Find one image that you can use as a consistent sample to register against is also key.

As to higher DPI - on wood you can easily waste passes as the material has more of an impact than the DPI. Non-organics like glass and tile and acrylics reward higher DPI, but not wood.

Theres one other technique you might want to look at - using a hard coating like 2-pack clear coat before engraving, then clean, then wipe over with a wood dye and a wipe off.

I like Dulux Duramax Gloss Clear Coat or Matte Clear Coat - it’s true 2-pack, but in one spray can :slight_smile: It reacts when sprayed and the carrier solvent evaporates.

Not sure you can get it in Cz, but have a look: Home Page | Interiérové a exteriérové barvy – náměty na malování | Dulux

And did I tell you Brno is my spiritual beer and motorcycling home? :slight_smile: I have owned a few MZ and CZ bikes in the past - 2 stroke is in my blood.

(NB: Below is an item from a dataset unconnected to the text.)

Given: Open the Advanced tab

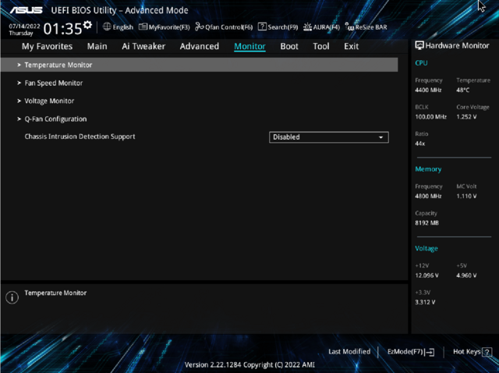Looking at the screenshot, I should [x=200, y=46].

I do not use Imag-r. From what I understood on this forum, when using external dithering, then only Threshold dithering mode should be used in Lightburn. I want to keep control over my result, so only things I use is photoshop and lightburn.

Jarvis, Stucki and other modes adjust uploaded image by their own algorithm, so processing it in Imag-r and then by some dithering mode in Lightburn would be something like filtering it twice which is too much, isn´t it?

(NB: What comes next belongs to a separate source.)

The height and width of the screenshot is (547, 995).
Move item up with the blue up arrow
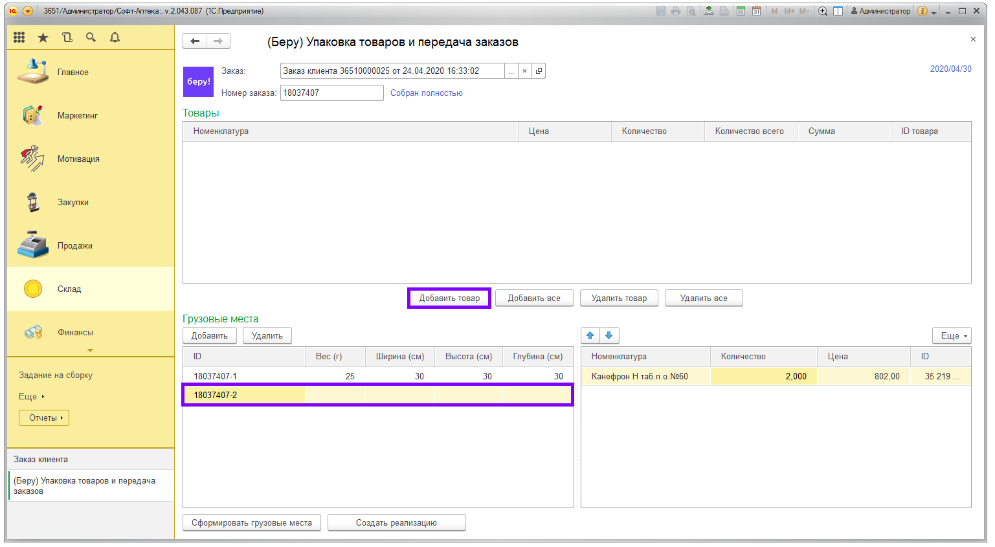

Correct - filtering the filter

Some more trial and error - posting only the best result so far.

How I did it:

  • Brushed the ply with sandpaper
  • Photo setting - uploaded in Photoshop, bumbed up the DPI to 1000 DPI (I think it produced slightly better results than 500 DPI so I kept it) and resized to the engraved size. No other external adjustment.
  • Jarvis dithering, speed 60,6 mm/s, power 20 %, 141 DPI, enhance radius 4, enhance amount 270.

I am quite satisfied with the result (much better than previous try and) but it it still not IT. The biggest bug is skipping the dots. I can see dots on the forehead in Lightburn BUT laser does not fire them. I tried to decreased my speed even to 45 mm/s which helped but still was skipping dots.

Now I established my DPI and speed according to Russ Sandler´s instructions on Youtube and they seem to be alright so arguably only thing left is the power. I increased it but it did not seem to yield a better result.

I got more dots into the picture when reducing the contrast and brightness but the overall picture was too dark.

The only thing left I can think of is to adjust the picture externally in Photoshop - reduce the contrast and darken light areas a bit. Can you think about anything else? Maybe switching to another dither might help?

I haven´t tried the pre-treatment methods suggested by Bo - I would like to stick to photo editing in photoshop and going straight to laser (max sanding the wood).

To illustrate the effect of lowering the speed - this is speed (45,4 mm/s) assuming it takes 4 ms to fire a pixel with dot size 0,18.

Shading is bit better but at a cost of much deeper cut. I could go lower with power to maybe 13 - 15 % but then I would start losing the individual dots again, no?